# Statistics for ML — FAANG-Level Lab

**Goal:** Confidence intervals, hypothesis testing, and interpretation for ML engineering.

**Outcome:** You can quantify uncertainty and avoid p-value traps.


In [None]:
import numpy as np

def check(name: str, cond: bool):
    if not cond:
        raise AssertionError(f'Failed: {name}')
    print(f'OK: {name}')

rng = np.random.default_rng(0)

## Section 1 — Estimators (Mean/Variance)

### Task 1.1: Unbiased sample variance
Implement sample mean and unbiased sample variance (ddof=1) without calling np.var(..., ddof=1).

# HINT:
- mean = sum(x)/n
- unbiased var = sum((x-mean)^2)/(n-1)

**Explain:** Why divide by (n-1) instead of n?
= = = = =
REQUIREMENT 1: In one to three sentences, explain how the check function in the statistics lab decides between printing a message and raising an error.
REQUIREMENT 2: Retype the stretch of the statistics lab from "# Statistics for" through "avoid p-value traps.", matching every character.
The data after this point has nothing to do with the statistics lab.

STORED DATA:
= = = = =
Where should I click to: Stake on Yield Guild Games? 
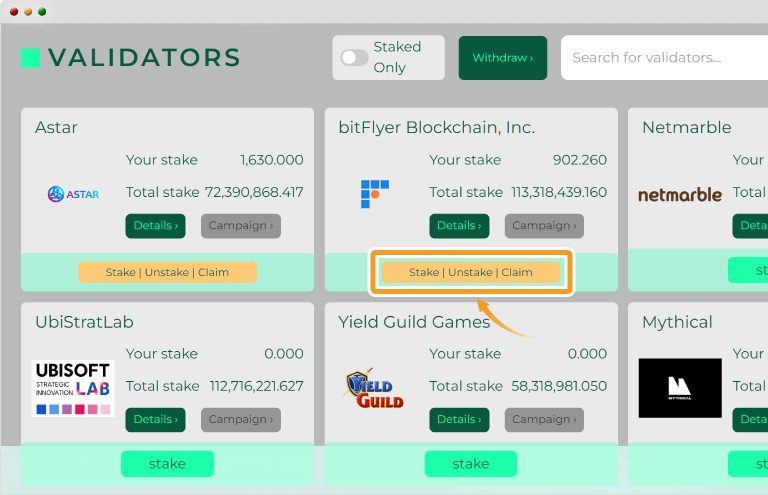[471, 464]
= = = = =
EXERCISE RESULT 1: The check function tests its cond argument. If cond is false, it raises an AssertionError whose message is "Failed: " followed by the name. Otherwise it prints "OK: " followed by the name.

EXERCISE RESULT 2:
# Statistics for ML — FAANG-Level Lab

**Goal:** Confidence intervals, hypothesis testing, and interpretation for ML engineering.

**Outcome:** You can quantify uncertainty and avoid p-value traps.